Record extracts >>

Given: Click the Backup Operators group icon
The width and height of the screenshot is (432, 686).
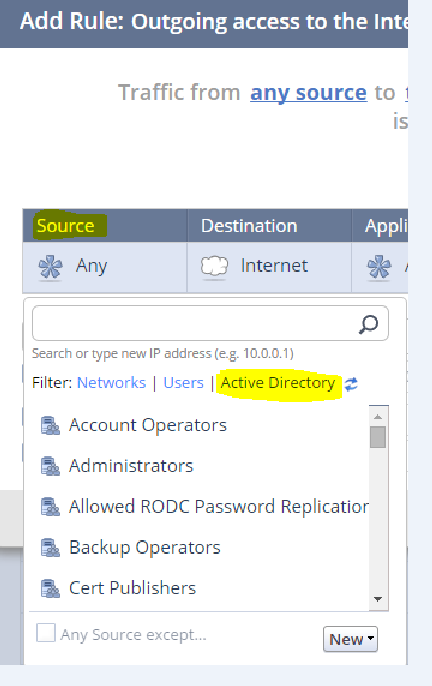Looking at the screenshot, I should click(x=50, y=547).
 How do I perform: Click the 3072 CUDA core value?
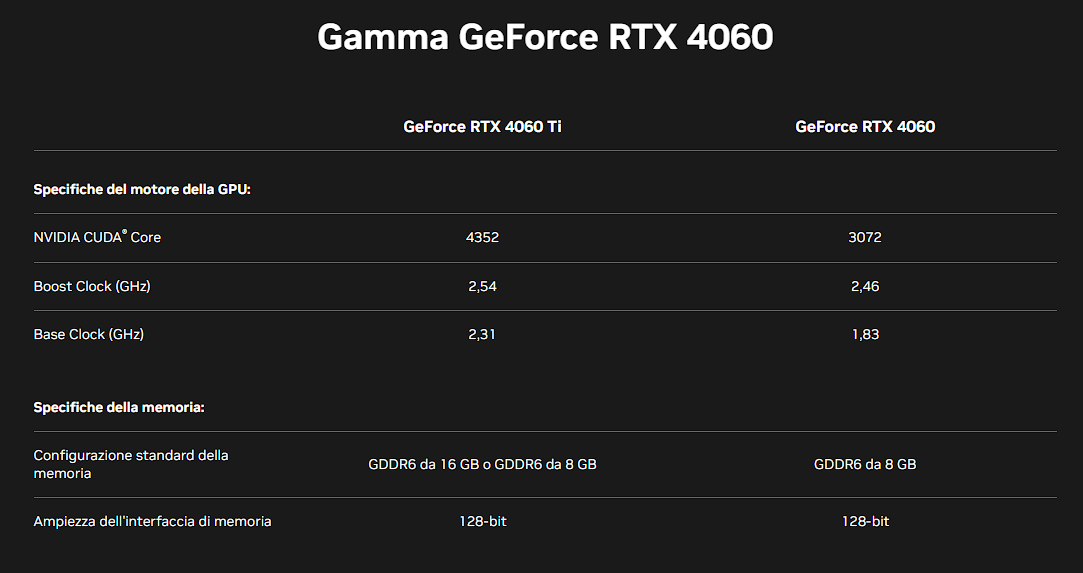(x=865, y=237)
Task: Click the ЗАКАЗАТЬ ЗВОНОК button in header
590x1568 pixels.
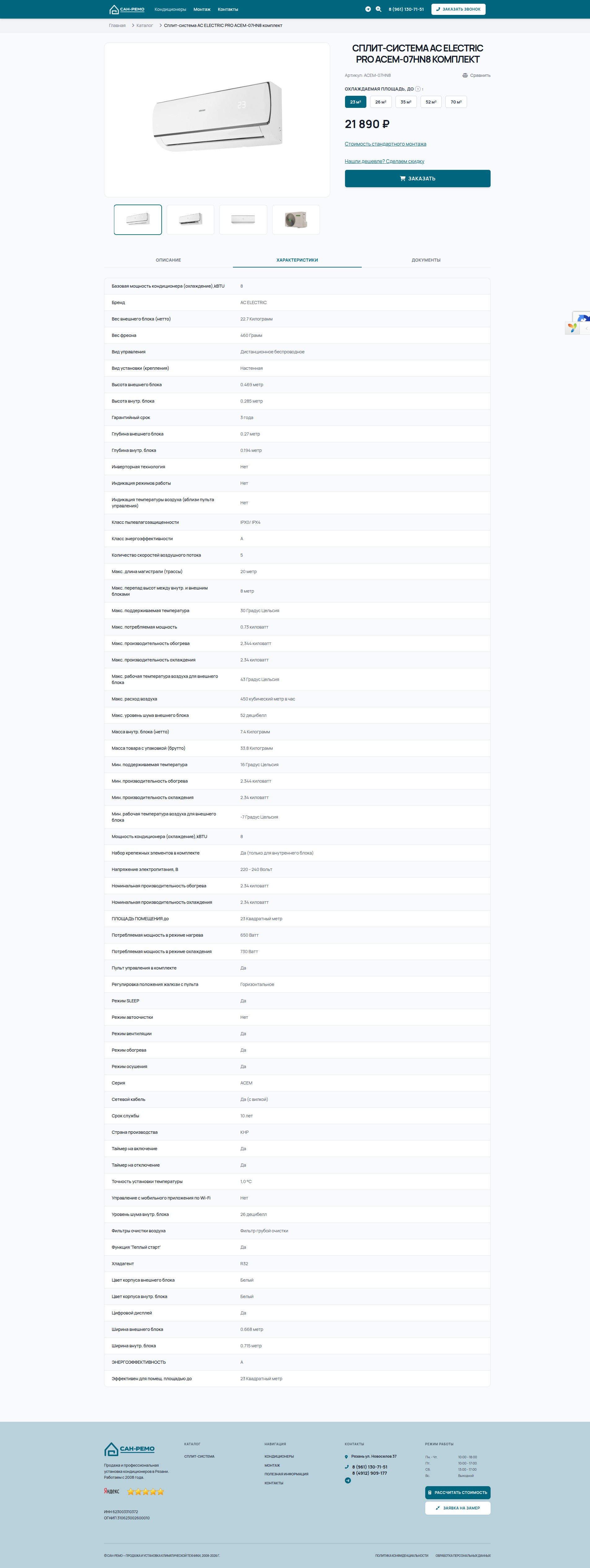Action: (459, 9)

Exercise requirements >> Only text belongs in the copy: repeat each line of the data exactly and leave out the pictures.

Response to this task >>
Given: Click the Backup Operators group icon
The width and height of the screenshot is (432, 686).
Looking at the screenshot, I should click(x=50, y=547).
 How do I perform: Click the 3072 CUDA core value?
(x=865, y=237)
Task: Click the ЗАКАЗАТЬ ЗВОНОК button in header
590x1568 pixels.
Action: (459, 9)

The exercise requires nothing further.